Parole board won’t spare Ohio mutilation killer
COLUMBUS, Ohio — The state parole board on Tuesday rejected a plea of mercy from a man who killed a woman and scattered her body parts, clearing the way for him to become the first person in the nation executed with the injection of a single drug.
Kenneth Biros’ execution, scheduled for next month, is temporarily on hold, but it could still proceed if a federal judge allows.
The parole board, which had twice previously rejected clemency for Biros, said it was sticking with its earlier recommendations against mercy.
“The brutality and violence exhibited in the offense outweigh the mitigating factors surrounding Mr. Biros’ life prior to the offense, and his adjustment to incarceration,” the board determined in its January 2007 ruling.
Biros killed 22-year-old Tami Engstrom near Warren in 1991 after he offered to drive her home from a bar. He acknowledges the slaying but says it was done during a drunken rage.
“He’s a murderous monster who committed one of the worst crimes that a human being can commit because he combines torture, rape, robbery, mutilation, dismemberment,” Dennis Watkins, prosecutor in Trumbull County where the slaying happened, said Tuesday.
“He is the poster person for the death penalty,” he said.
Messages left for Biros’ attorneys were not immediately returned. They argued at a hearing last week that Biros is remorseful, has grown spiritually in prison, has been a model inmate and had a negligible criminal history before the killing.
Executions in Ohio have been on hold since Sept. 15 when Gov. Ted Strickland stopped the execution of Rommel Broom after two hours when prison officials could not find a usable vein.
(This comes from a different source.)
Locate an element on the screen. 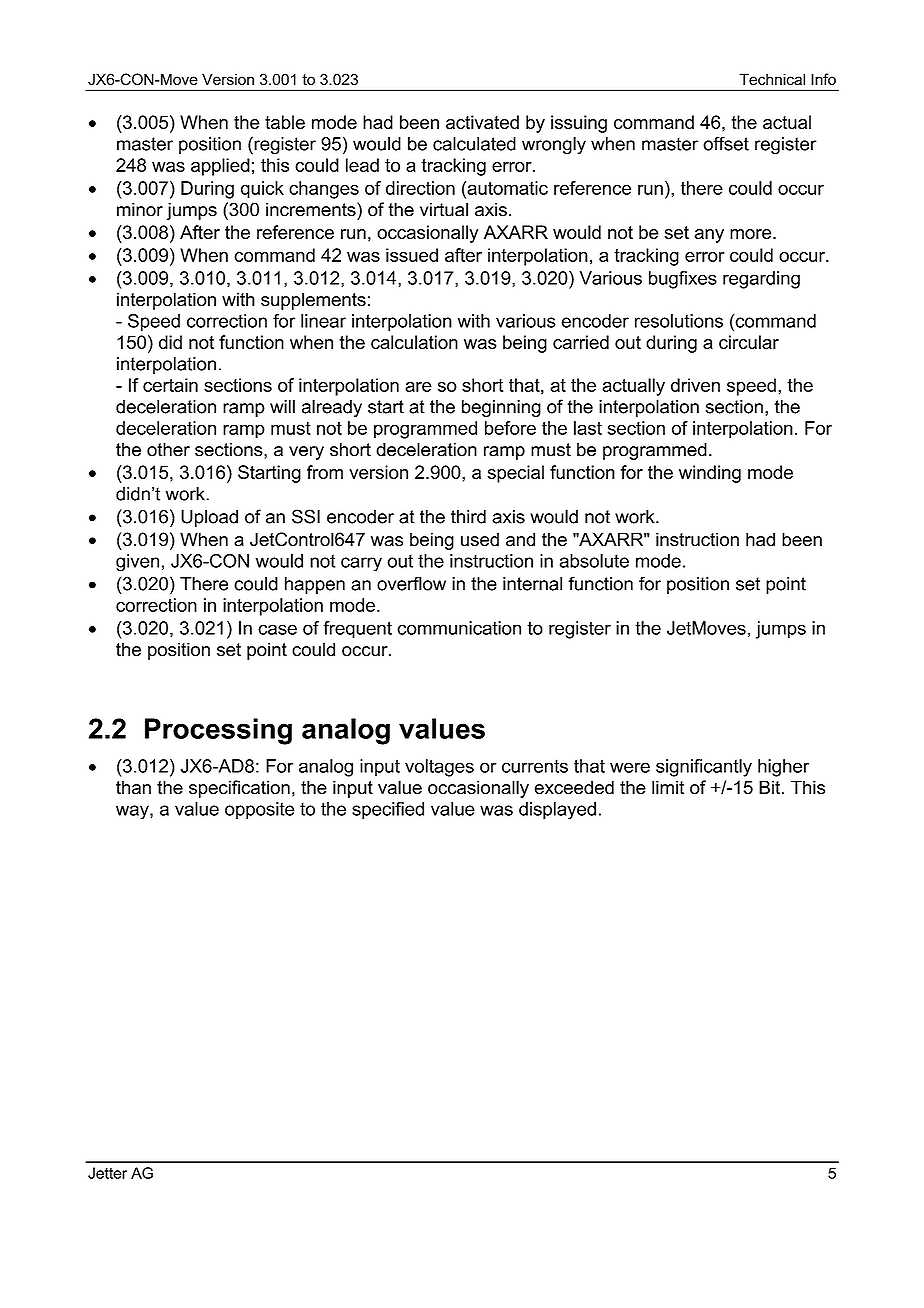 The height and width of the screenshot is (1308, 924). Bit is located at coordinates (771, 787).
U.S. District Court Judge Gregory Frost last month delayed Biros’ Dec. 8 execution but left open the possibility it could happen if the state revised its execution procedures.
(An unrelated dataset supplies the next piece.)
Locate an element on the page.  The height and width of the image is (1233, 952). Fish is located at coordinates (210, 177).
The Department of Rehabilitation and Correction announced Friday that it was eliminating the standard three-drug lethal cocktail, used in dozens of states, and instead would use a single, powerful dose of anesthetic. A backup method allows for the injection of two drugs directly into an inmate’s muscle.
The state says the new policy accomplishes two things: ends a long-running constitutional challenge that holds that the current three-drug system could cause severe pain, and creates a method to avoid situations such as the botched Broom execution.
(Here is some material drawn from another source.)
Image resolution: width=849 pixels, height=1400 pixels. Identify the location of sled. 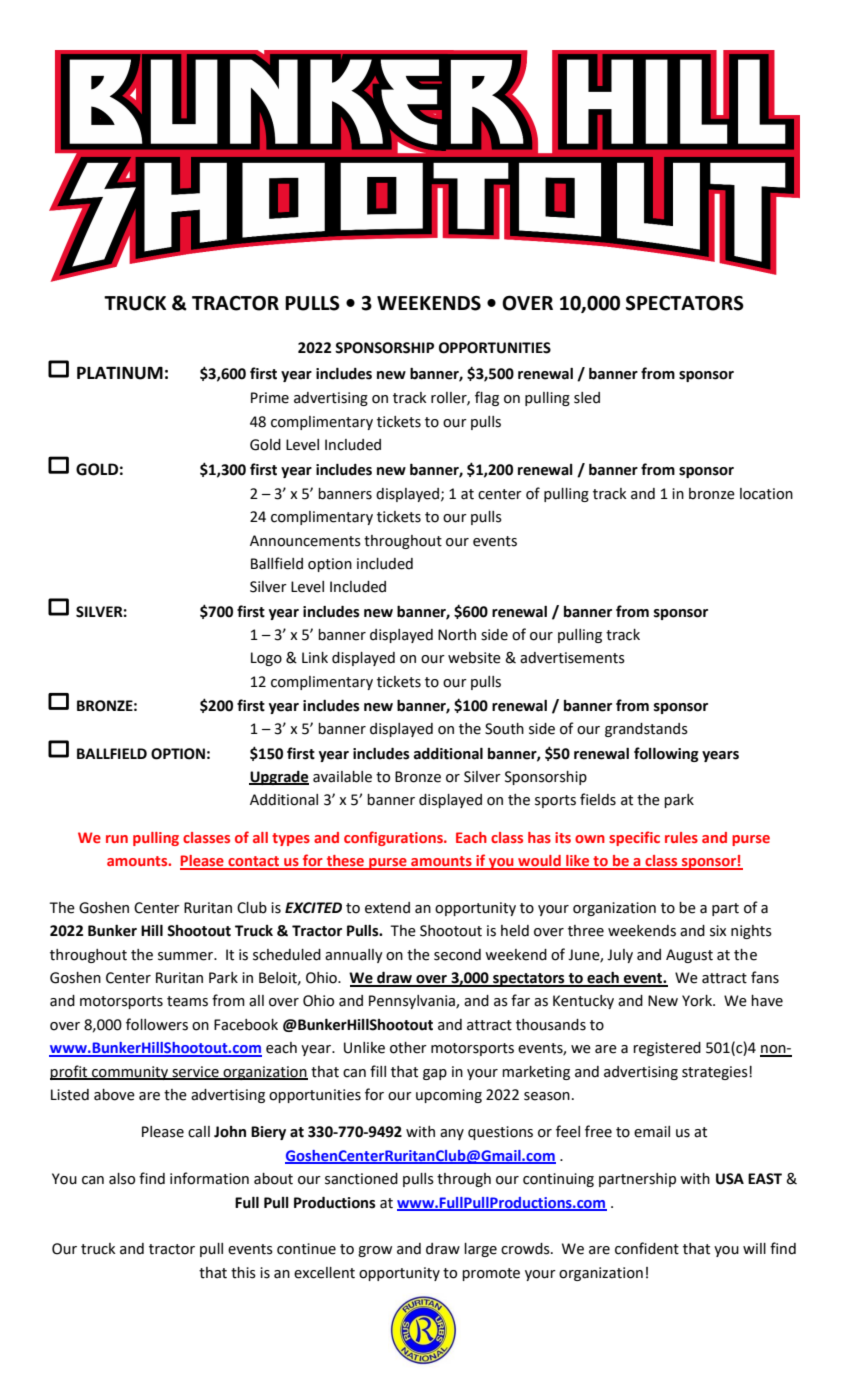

It planned to have the full policy in place in time for the Biros’ execution.
Biros and Engstrom met after work in 1991 at a tavern in Masury in northeast Ohio. Police believed she fled his advances, perhaps ran from his car and fell or was struck or was strangled when Biros tried to quiet her.
A search based on Biros’ information led to body parts that had been buried, and some dug up and reburied, near Masury and in adjacent areas in northwest Pennsylvania.